Sirotskoe or Sirotskii Dom (Orphan's Home) is an old Russian term for a special home or centre, not unlike an orphanage, wherein orphans and others who might have been suffering misfortunes were cared for by the community in their time of need.  The early Doukhobors established the first of these Orphan's Homes in the Milky Waters village of Terpenie some 200 years ago and it may have been used in that manner.  Another Orphan's Home served a similar purpose in the Doukhobor communities of the Georgian Caucuses in the latter half of the 19th century, before it gradually developed into a social and adminsistrative centre for the Doukhobor community.

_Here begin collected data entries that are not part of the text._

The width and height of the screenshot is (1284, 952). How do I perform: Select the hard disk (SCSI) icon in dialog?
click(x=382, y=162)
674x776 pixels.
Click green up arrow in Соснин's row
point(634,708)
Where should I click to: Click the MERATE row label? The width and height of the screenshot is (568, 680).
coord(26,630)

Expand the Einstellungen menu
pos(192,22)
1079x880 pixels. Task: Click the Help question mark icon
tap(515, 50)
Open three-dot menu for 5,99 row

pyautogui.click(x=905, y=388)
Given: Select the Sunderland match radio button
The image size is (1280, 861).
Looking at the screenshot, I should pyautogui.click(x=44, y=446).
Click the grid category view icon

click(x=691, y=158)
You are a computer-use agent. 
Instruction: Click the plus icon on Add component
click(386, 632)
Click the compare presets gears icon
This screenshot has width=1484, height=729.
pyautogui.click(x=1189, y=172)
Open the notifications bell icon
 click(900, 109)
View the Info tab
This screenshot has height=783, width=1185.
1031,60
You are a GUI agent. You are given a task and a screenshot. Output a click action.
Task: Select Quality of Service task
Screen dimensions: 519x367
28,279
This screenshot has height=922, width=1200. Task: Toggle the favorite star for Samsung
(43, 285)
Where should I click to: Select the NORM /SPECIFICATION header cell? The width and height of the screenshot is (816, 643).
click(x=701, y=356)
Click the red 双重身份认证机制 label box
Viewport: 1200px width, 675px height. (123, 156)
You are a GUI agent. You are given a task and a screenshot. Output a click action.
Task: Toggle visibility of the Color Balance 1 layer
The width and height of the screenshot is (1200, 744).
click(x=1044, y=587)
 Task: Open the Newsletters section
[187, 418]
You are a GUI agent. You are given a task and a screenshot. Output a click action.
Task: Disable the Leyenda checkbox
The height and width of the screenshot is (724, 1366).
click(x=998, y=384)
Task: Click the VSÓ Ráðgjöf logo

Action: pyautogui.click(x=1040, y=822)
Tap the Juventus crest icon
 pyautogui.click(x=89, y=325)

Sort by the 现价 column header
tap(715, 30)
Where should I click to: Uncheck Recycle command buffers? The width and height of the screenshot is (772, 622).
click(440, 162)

In recent times Doukhobors have used the term to describe a central site or place within their community with a somewhat broader function.  Sirotskoe eventually incorporated an official residence for community leaders and an office and meeting hall or guest house where visitors, and community members with misfortunes or otherwise, might meet with the Doukhobors in a more informal setting, apart from the main administrative offices held elsewhere.

   
In Grand Forks, Sirotskoe was located west of Grand Forks and was well established by the early 1920's on a hillside with a sweeping view of the beautiful Kettle River Valley.  It overlooked the Christian Communities of Universal Brotherhood community complex situated immediately below. The original settlement at Sirotskoe included a two story residence for Peter V, Verigin, a beautiful assembly or meeting hall (called Sirotskii Dom) with decoratively styled wooden ornamentation, a caretaker’s home, a surrounding orchard with beehives and beekeeper’s facility, a barn for dairy cows and horses, as well as numerous other outbuildings.  Most of these buildings, including the ornate meeting hall, have long since disappeared, but a modern, though more modest, official residence and office was recently constructed at this same historical site, where the USCC Honorary Chairman, the now elderly Mr. John J. Verigin and his spouse, Laura, reside.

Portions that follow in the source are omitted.